Canadian satellite communications company

Norsat International Inc. is a satellite communications company based in Richmond, British Columbia, Canada. The company, founded in 1977, develops and produces communications technology for the transmission of data, audio and video. The company is owned by Hytera, a Chinese company partly owned by Shenzhen Investment Holdings of Shenzhen's municipal government. Norsat's primary customers are from the military, broadcast and maritime industries.

== History ==

The company was founded by Rod Wheeler in 1977 in Whitehorse, Yukon under the name Northern Satellite Systems. Wheeler founded the company after attempting to build the first affordable consumer satellite dish with chicken wire and foil. This satellite dish eventually became the company's first prototype. After the company's IPO, it was renamed Norsat and Rod Wheeler became its first CEO. Norsat produces satellite communication products and is managed by President and CEO, Amiee Chan.
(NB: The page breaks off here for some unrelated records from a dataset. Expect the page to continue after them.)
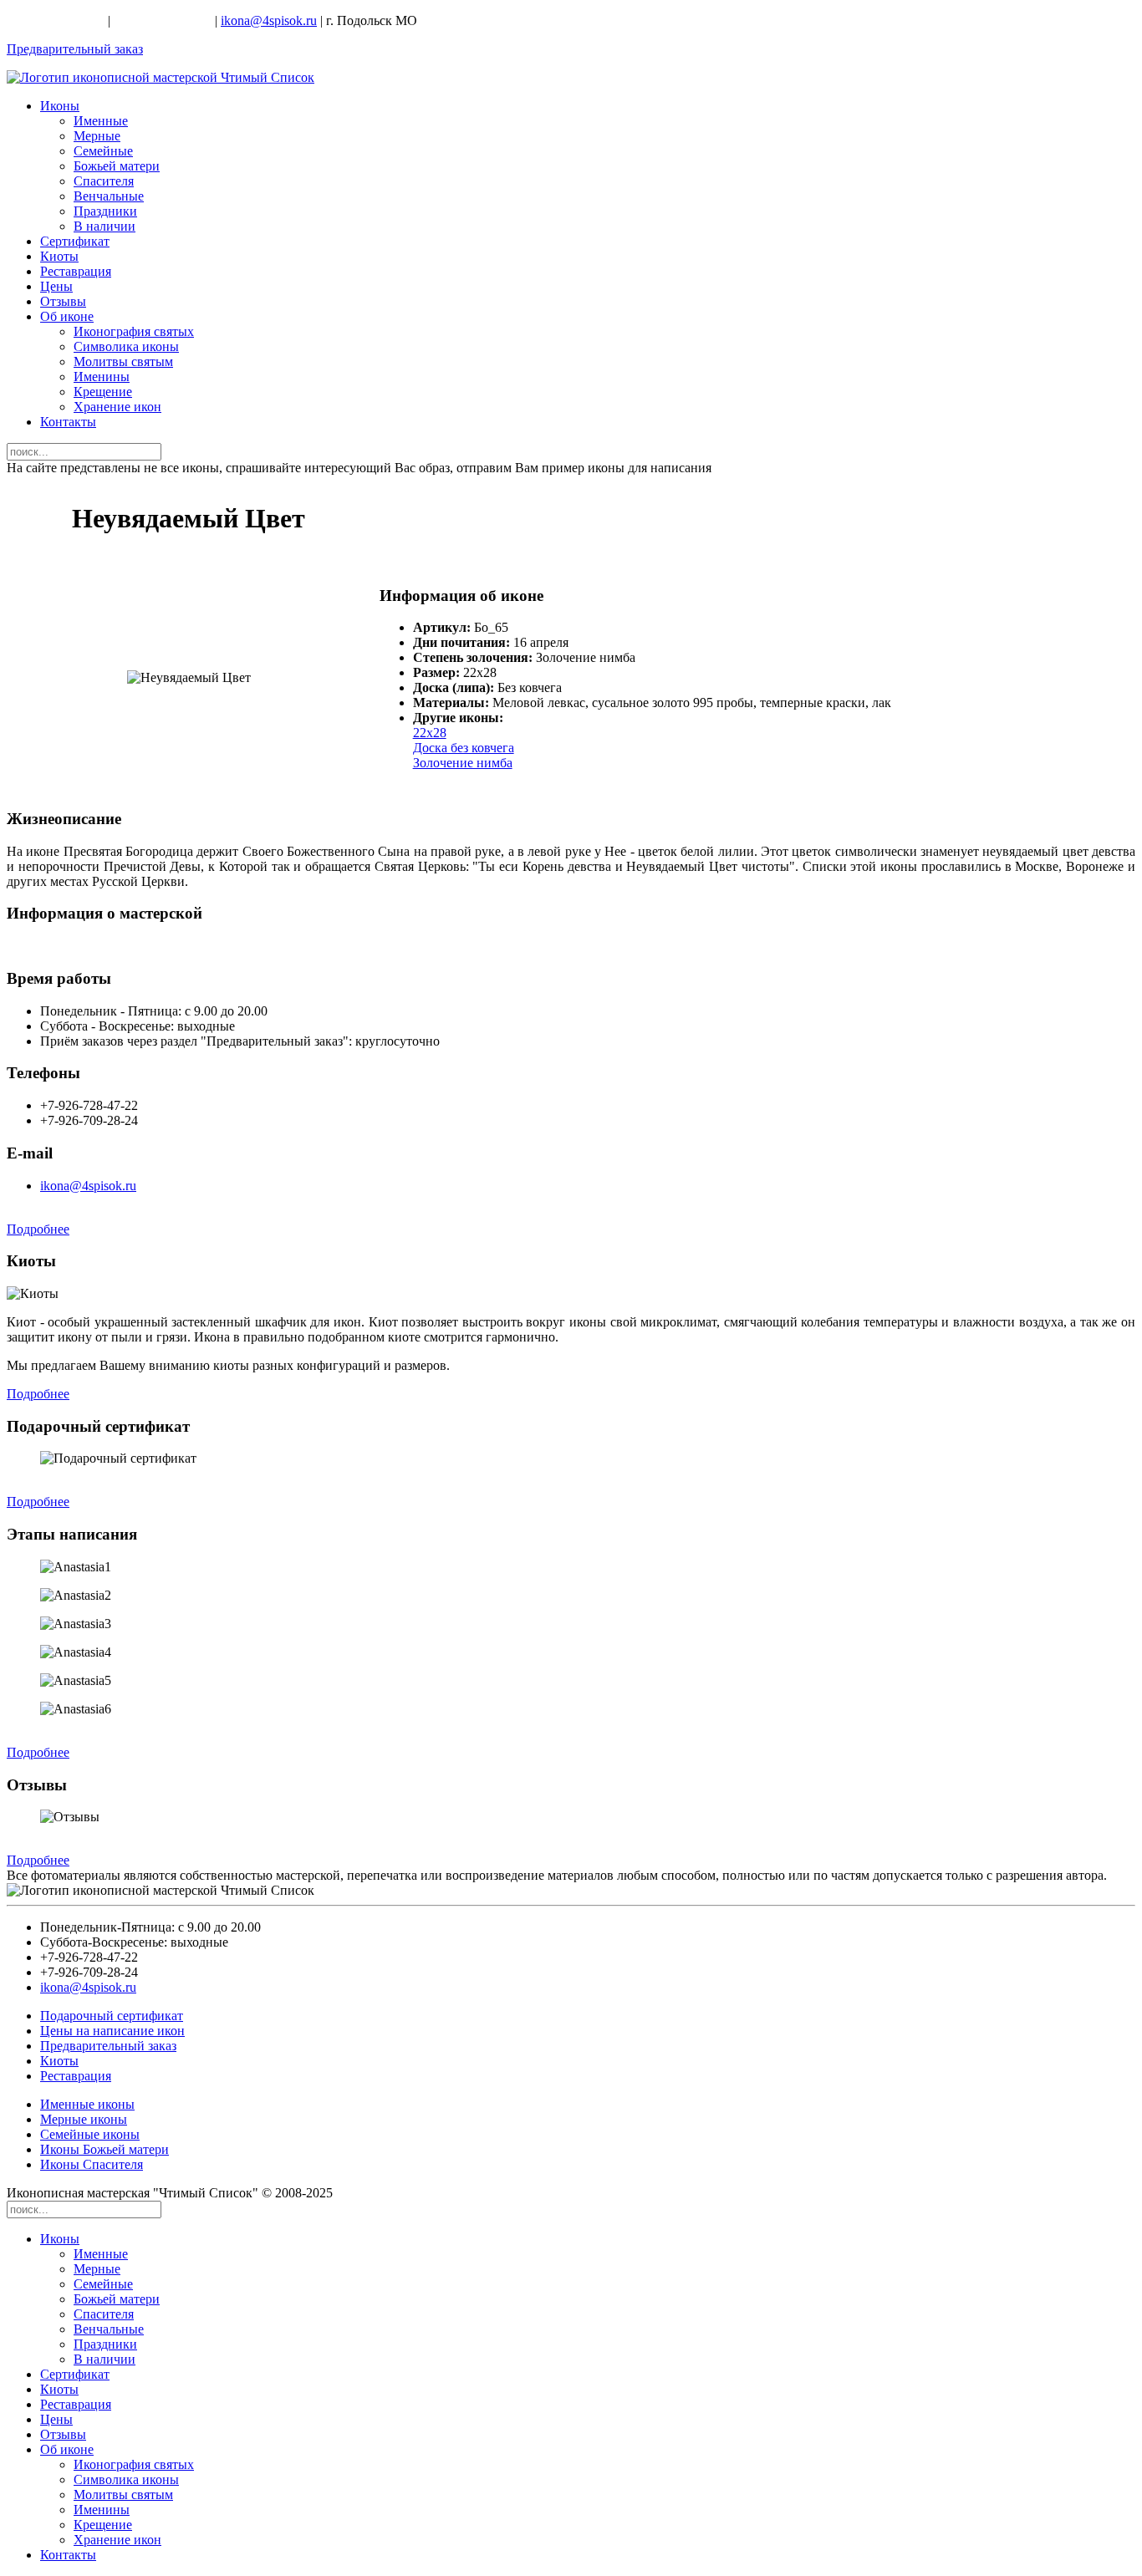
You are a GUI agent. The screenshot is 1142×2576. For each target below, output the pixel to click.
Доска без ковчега (463, 748)
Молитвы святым (123, 361)
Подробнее (38, 1229)
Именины (102, 376)
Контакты (68, 422)
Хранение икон (117, 407)
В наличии (104, 226)
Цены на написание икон (112, 2031)
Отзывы (63, 301)
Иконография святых (134, 331)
In 2011, Norsat acquired Sinclair Technologies, a Canadian company providing antenna and RF conditioning products.

In 2017, Norsat was sold to Hytera, a Chinese telecom company with the long-standing ties to the country's Ministry of Public Security, for CAD $85 million. The sale was flagged by the United States-China Economic and Security Review Commission as raising "significant national-security concerns for the United States" and its allies. In 2019, Hytera was effectively banned from doing business with U.S. government agencies due to national security concerns.

In 2022, the Royal Canadian Mounted Police terminated a communications equipment contract with Norsat's subsidiary, Sinclair Technologies, over national security concerns.

In April 2023, a ThrustMe NPT30-I2 iodine electric propulsion system was launched on the NorSat-TD satellite. The NPT30-I2 was launched in collaboration with the SpaceX Falcon 9 rocket which took off from the Vandenberg Space Force Base in California.